▶ [Exercise data]:

* * * * * * * * *

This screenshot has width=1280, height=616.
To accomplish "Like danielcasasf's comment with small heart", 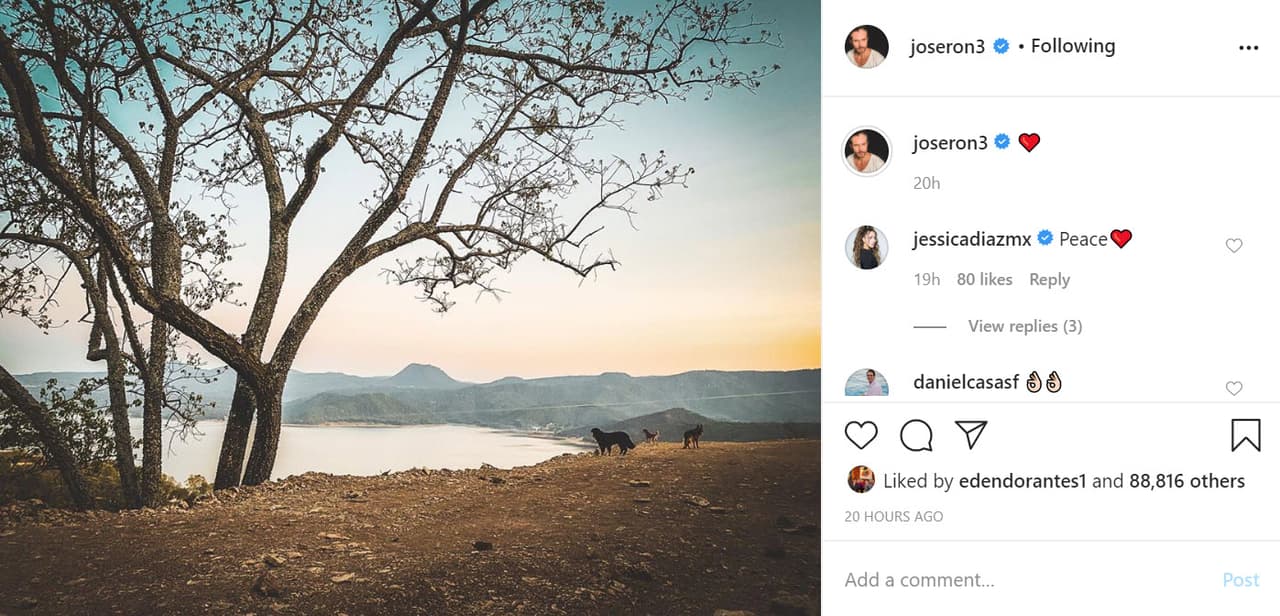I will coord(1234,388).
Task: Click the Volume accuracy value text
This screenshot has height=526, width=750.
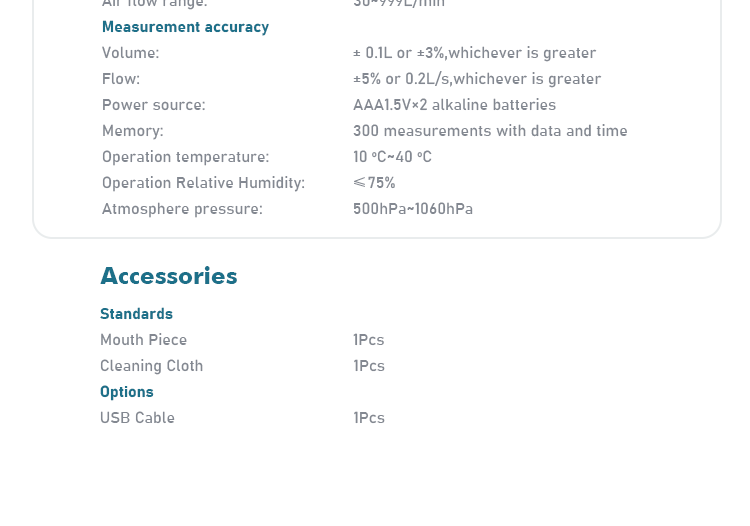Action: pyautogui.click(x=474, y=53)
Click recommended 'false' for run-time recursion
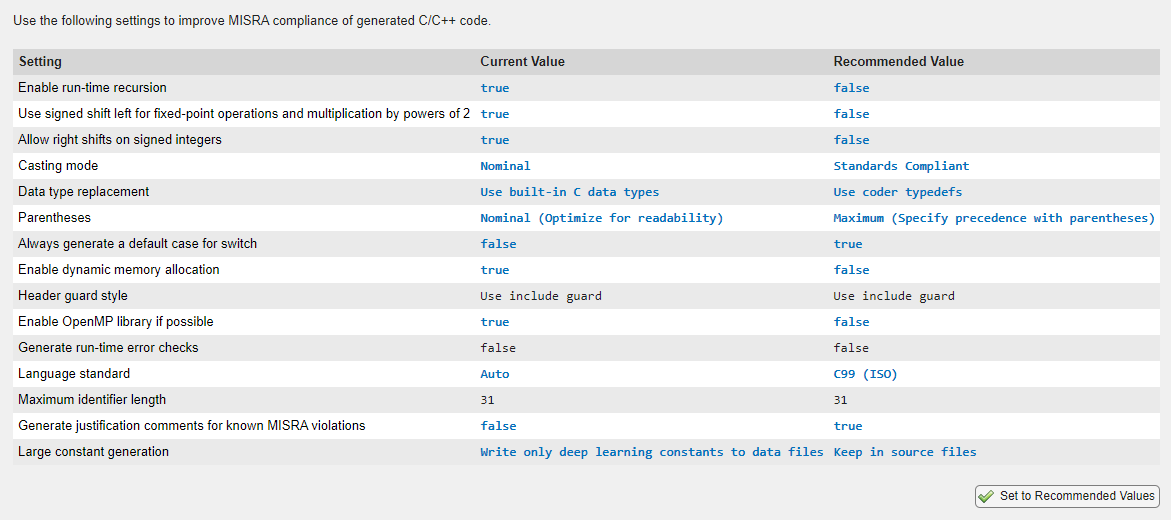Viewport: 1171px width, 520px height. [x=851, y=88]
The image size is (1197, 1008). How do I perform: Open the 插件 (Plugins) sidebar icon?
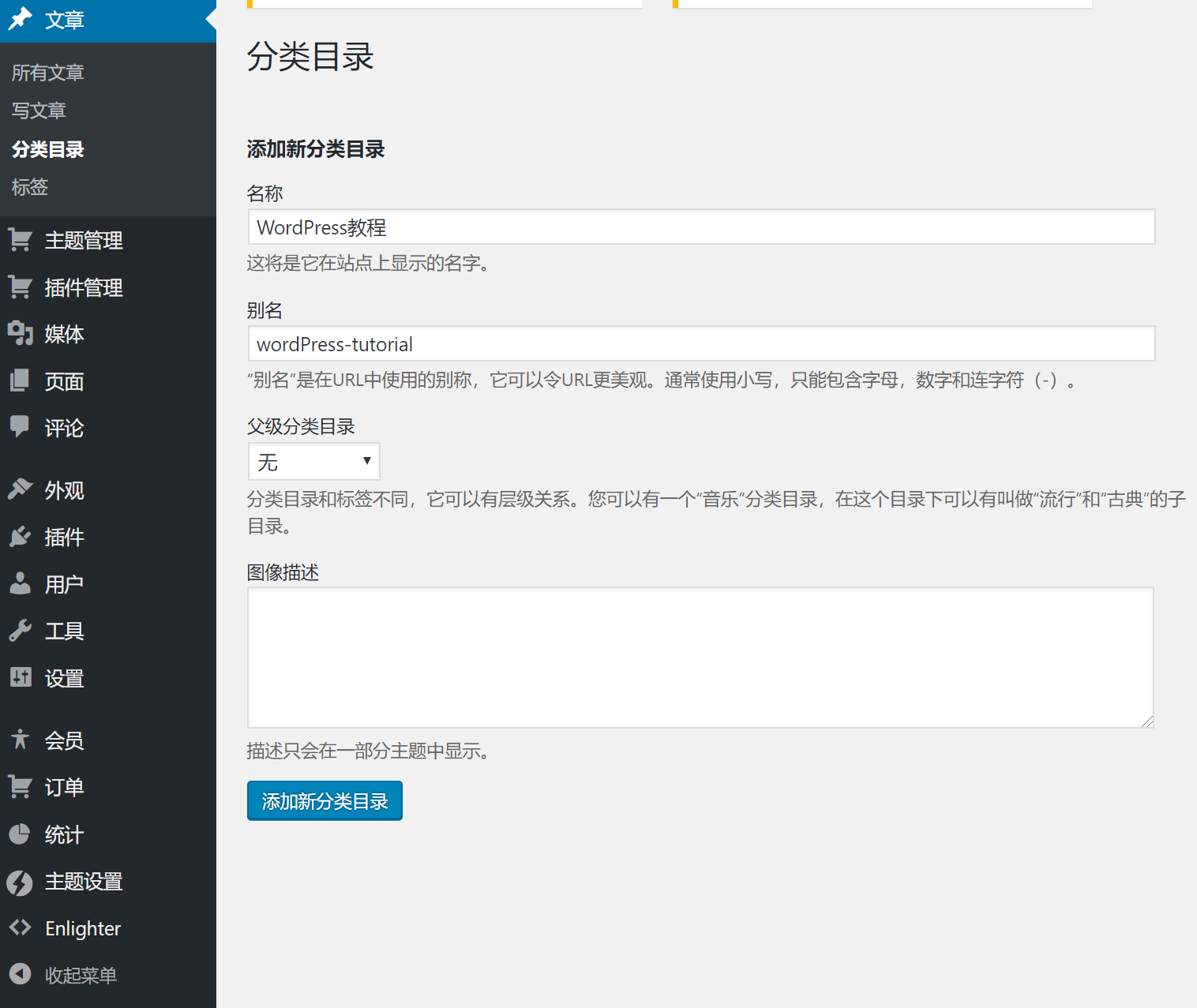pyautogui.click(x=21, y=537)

* * * * * * * * *

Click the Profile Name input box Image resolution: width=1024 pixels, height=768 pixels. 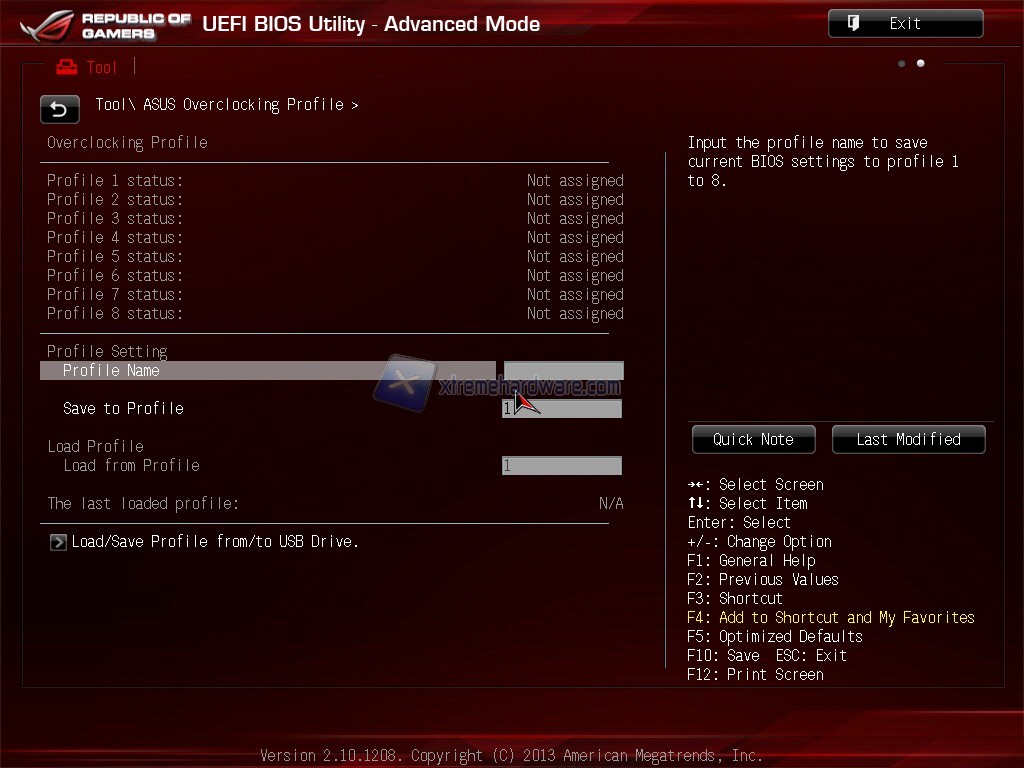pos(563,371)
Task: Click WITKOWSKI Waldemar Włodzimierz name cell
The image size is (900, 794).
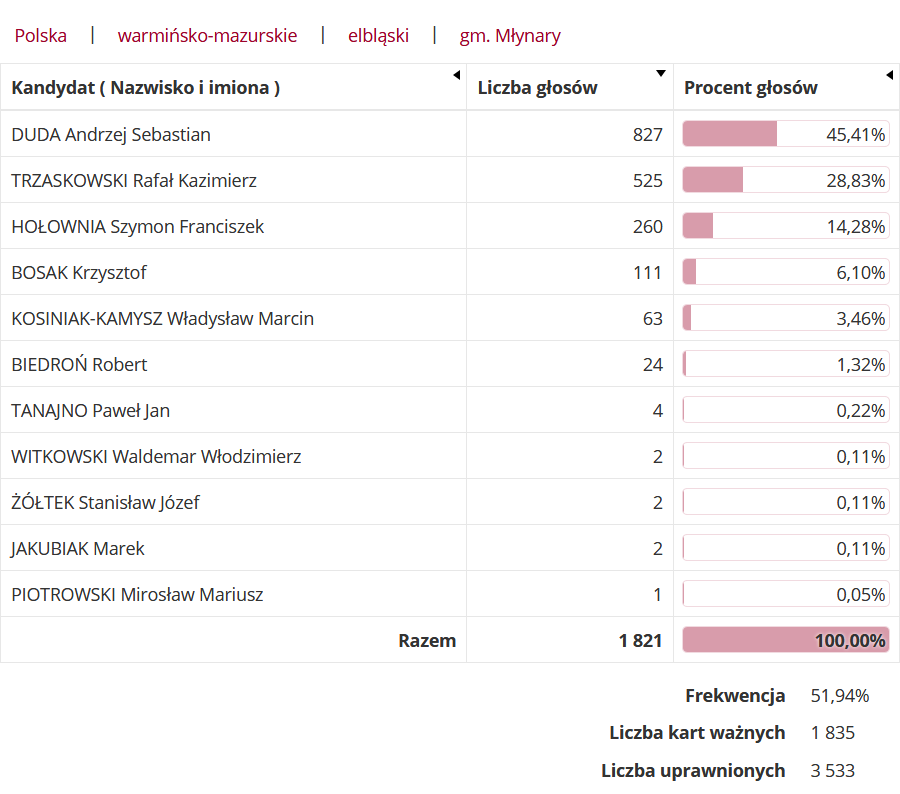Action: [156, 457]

* * * * * * * * *

▶ [About this exercise]: Give only the number of lines in the data that include the string "Task".

▶ [Exercise output]: 2